Mais de quoi? De vin, de poésie, ou de vertu à votre guise, mais enivrez-vous!
Et si quelquefois, sur les marches d’un palais, sur l’herbe verte d’un fossé, vous vous réveillez, l’ivresse déjà diminuée ou disparue, demandez au vent, à la vague, à l’étoile, à l’oiseau, à l’horloge; à tout ce qui fuit, à tout ce qui gémit, à tout ce qui roule, à tout ce qui chante, à tout ce qui parle, demandez quelle heure il est. Et le vent, la vague, l’étoile, l’oiseau, l’horloge, vous répondront, il est l’heure de s’enivrer ; pour ne pas être les esclaves martyrisés du temps, enivrez-vous, enivrez-vous sans cesse de vin, de poésie, de vertu, à votre guise.”
Charles BAUDELAIRE.
@Loki : merci de ce long commentaire. Je n’avais pas vu que les dialogues étaient si minuscules et je viens de les corriger. Un petit bug qui fait que quand on importe des puces dans l’Oasis, le texte qui va avec est “minimisé”, mais pas à première vue dans la page écran qui s’affiche aussitôt après la saisie… Dommage !
Je reconnais bien ton pragmatisme, mais je n’avais nulle intention d’écrire là un essai sur les méfaits de l’alcoolisme que je ne connais d’ailleurs ni de près ni de loin. Ouh la la ! Je ne vois pas non plus ce que le racisme viendrait faire là-dedans et je trouve ton regard un peu étrange. Je ne vais pas abonder non plus dans les voies anti antiféminicides ici, ni ailleurs d’ailleurs.

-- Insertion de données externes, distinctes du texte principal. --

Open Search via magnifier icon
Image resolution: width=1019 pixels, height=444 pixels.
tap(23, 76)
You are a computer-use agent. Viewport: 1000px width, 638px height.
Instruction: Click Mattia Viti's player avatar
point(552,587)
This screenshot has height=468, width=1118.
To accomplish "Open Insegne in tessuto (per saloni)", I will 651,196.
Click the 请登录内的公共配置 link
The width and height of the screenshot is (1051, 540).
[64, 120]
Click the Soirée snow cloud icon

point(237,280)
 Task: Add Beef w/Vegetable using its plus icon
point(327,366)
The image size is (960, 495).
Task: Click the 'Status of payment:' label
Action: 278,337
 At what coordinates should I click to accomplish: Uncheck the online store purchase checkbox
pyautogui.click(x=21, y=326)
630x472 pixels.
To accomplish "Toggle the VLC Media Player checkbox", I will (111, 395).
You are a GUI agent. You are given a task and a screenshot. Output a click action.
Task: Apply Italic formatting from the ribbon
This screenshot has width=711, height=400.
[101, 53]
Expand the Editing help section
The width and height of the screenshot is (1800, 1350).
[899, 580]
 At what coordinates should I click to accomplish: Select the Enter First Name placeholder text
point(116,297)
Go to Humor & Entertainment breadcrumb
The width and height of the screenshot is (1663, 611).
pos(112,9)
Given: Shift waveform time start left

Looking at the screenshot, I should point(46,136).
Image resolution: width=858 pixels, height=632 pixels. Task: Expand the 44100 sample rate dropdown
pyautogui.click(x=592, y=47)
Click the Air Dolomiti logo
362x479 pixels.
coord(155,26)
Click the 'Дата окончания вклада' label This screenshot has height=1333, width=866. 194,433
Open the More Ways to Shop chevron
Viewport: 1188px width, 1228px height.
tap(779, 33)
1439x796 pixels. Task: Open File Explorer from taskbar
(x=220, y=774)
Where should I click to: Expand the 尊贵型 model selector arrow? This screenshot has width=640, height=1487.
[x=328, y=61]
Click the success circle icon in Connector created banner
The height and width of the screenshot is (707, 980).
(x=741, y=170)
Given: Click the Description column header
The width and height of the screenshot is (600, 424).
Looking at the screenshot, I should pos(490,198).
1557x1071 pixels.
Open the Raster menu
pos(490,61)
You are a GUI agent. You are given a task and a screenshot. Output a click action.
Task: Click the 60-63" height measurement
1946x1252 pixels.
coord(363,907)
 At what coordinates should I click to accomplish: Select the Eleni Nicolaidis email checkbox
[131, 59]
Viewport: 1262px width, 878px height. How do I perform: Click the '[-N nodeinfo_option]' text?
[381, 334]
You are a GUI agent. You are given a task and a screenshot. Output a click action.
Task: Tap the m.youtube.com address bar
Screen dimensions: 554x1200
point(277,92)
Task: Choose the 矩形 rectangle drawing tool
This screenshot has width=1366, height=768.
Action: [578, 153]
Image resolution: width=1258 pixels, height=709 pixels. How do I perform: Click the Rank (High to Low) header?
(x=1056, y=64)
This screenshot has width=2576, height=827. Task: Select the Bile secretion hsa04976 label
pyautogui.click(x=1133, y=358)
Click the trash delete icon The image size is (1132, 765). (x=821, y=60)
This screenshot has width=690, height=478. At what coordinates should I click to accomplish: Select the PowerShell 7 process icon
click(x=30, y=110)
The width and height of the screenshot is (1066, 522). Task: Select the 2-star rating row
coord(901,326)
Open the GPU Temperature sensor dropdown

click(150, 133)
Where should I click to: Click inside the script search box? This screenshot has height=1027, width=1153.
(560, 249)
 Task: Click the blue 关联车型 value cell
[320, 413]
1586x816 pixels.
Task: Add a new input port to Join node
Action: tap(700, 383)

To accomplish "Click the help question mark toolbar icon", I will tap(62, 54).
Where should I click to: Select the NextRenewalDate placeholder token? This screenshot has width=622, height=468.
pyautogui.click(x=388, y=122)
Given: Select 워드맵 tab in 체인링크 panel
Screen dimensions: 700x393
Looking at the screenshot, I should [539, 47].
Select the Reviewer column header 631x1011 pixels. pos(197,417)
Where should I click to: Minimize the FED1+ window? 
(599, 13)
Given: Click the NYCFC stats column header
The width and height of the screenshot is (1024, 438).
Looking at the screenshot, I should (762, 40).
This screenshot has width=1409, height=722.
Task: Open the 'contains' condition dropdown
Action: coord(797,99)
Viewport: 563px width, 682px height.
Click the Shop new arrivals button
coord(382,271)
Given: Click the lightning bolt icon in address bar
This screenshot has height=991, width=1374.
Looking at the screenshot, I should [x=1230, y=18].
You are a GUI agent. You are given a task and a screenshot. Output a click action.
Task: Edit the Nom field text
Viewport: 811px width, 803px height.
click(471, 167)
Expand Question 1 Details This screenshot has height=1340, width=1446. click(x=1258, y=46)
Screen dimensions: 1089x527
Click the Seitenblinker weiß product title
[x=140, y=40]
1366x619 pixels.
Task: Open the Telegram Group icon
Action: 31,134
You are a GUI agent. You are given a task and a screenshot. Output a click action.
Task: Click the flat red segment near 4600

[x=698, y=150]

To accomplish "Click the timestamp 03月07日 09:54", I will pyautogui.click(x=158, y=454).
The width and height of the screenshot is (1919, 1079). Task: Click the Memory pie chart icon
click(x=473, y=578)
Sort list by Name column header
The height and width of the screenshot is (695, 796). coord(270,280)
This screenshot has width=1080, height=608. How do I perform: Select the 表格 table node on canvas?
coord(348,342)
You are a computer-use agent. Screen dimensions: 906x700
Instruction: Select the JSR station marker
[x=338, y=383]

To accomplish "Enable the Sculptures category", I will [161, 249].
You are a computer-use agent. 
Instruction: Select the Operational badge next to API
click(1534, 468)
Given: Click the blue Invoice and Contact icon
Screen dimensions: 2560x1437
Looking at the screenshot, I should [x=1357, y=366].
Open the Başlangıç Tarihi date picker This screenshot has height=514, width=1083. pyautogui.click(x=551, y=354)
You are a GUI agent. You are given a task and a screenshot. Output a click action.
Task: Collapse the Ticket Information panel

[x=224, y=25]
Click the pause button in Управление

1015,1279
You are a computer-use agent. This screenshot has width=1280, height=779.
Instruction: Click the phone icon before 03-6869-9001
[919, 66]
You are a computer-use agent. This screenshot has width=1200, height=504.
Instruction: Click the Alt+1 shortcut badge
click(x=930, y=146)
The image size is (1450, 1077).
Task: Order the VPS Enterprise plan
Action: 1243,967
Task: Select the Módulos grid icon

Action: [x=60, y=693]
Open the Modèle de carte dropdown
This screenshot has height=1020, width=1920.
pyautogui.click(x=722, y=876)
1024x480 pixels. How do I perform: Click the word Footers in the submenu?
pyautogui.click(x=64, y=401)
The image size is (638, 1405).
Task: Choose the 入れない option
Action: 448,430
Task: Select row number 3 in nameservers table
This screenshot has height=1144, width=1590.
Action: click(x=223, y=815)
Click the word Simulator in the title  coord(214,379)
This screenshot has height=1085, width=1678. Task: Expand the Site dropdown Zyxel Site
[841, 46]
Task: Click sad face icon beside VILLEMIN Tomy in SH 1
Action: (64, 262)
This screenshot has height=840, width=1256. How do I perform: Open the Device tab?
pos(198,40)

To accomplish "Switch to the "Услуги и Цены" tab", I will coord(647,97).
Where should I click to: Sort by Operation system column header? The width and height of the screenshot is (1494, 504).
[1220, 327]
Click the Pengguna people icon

Et comme tu le dis l’intention n’était pas d’ouvrir un débat, mais peut-être d’évoquer une sorte de rêverie, de dérapage pas trop banal, et de retour à un réel un peu fataliste mais pas malheureux non plus et qui, lui, peut apparaître parfaitement banal. Et j’adoooore les histoires banales !
@Tanagra : merci de ce sobre (!) commentaire qui m’associe à Baudelaire. Un honneur que je ne mérite sûrement pas, mais ce petit addendum me ravit vraiment et je trouve que cette référence au grand poète prolonge et termine tellement bien mon pauvre texte.
Merci encore !
Merci Hermano pour ce texte mélancolique plein de très belles images: Les lucioles qui passaient dans le ciel du soir allaient s’éteindre dans la lumière de l’astre. La lune devenait molle, elle coulait jusqu’à lui comme un grand fromage, nappait les feuilles des arbres, brûlait le sol. Parfois, elle se transformait en un grand réveil dont le tic-tac lui battait les tempes.
Merci @tanagra de nous rappeler cette belle référence à Baudelaire.
Cette histoire me fait penser à une chanson interprétée par Liane Foly où elle commence à reprocher ses fautes à son compagnon avant d’admettre qu’elle en a fait. Comme ici, Sacha reproche à sa femme de ne pas l’aimer assez, puis celle-ci commence à comprendre ce qu’il vit (grâce au vin de palme), lui aussi fait un pas vers elle et il dit que son ivresse est parce que lui, l’aime trop.